Your task: Find the line with "[Youtube] (75, 2406)" and the line with "隐私政策 (18, 2567)" in the entries below; output exactly those two lines, every line between them, and no others.

[[ Data under study, beginning ]]

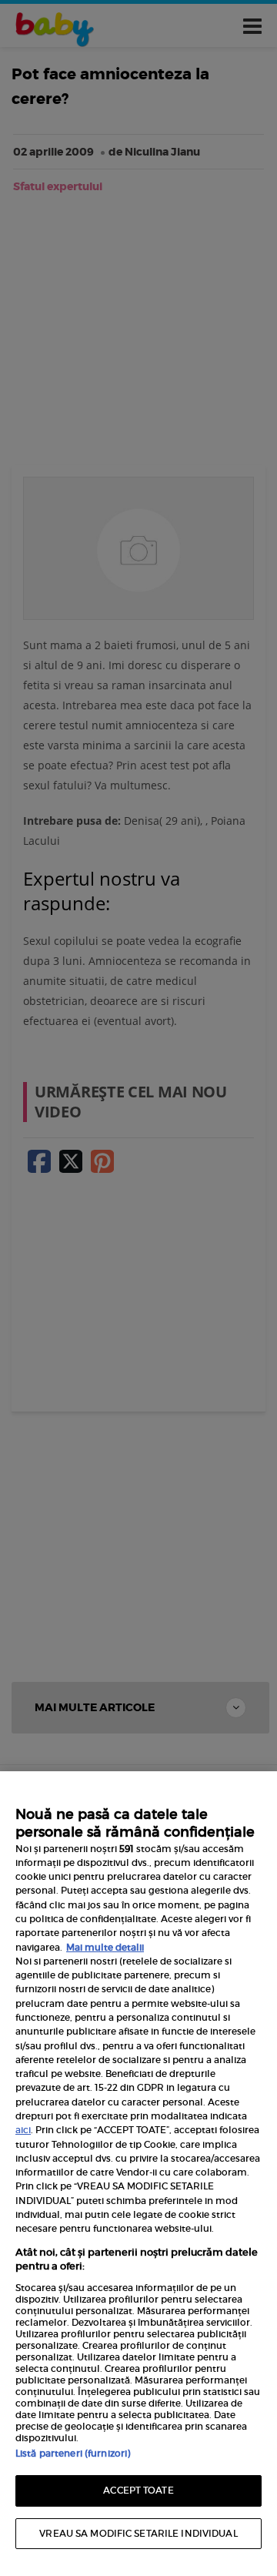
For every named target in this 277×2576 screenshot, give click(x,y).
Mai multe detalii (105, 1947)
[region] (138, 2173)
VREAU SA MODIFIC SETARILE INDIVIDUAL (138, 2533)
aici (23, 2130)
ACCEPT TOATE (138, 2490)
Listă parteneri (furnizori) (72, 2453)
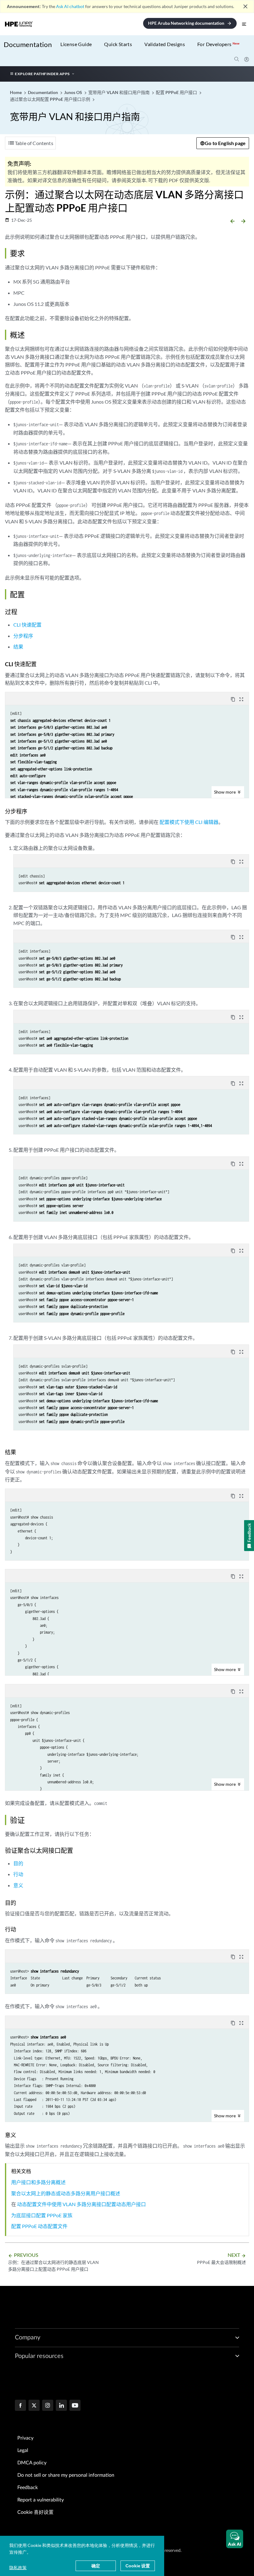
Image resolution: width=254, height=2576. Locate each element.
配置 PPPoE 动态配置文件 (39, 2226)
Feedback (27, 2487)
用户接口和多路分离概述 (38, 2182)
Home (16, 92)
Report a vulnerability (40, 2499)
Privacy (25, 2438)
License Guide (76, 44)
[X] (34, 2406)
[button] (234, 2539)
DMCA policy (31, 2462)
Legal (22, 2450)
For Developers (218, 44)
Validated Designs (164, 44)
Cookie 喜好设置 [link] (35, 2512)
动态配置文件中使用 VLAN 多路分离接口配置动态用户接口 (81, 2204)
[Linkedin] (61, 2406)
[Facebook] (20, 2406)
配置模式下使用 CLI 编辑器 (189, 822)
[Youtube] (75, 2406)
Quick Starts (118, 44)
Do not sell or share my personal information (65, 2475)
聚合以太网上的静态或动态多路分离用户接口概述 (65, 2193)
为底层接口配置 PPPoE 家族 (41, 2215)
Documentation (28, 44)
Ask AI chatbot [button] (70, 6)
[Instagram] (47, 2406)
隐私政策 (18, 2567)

[[ Data under study, end ]]
[[ Data under study, beginning ]]

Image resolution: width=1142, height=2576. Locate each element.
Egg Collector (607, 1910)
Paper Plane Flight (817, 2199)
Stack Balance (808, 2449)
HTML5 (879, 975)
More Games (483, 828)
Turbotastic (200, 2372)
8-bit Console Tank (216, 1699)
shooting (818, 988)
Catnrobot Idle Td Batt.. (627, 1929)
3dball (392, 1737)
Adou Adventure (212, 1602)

[[ Data under study, end ]]

Your response:
[Youtube] (75, 2406)
Quick Starts (118, 44)
Do not sell or share my personal information (65, 2475)
聚合以太网上的静态或动态多路分离用户接口概述 (65, 2193)
为底层接口配置 PPPoE 家族 (41, 2215)
Documentation (28, 44)
Ask AI chatbot [button] (70, 6)
[Instagram] (47, 2406)
隐私政策 (18, 2567)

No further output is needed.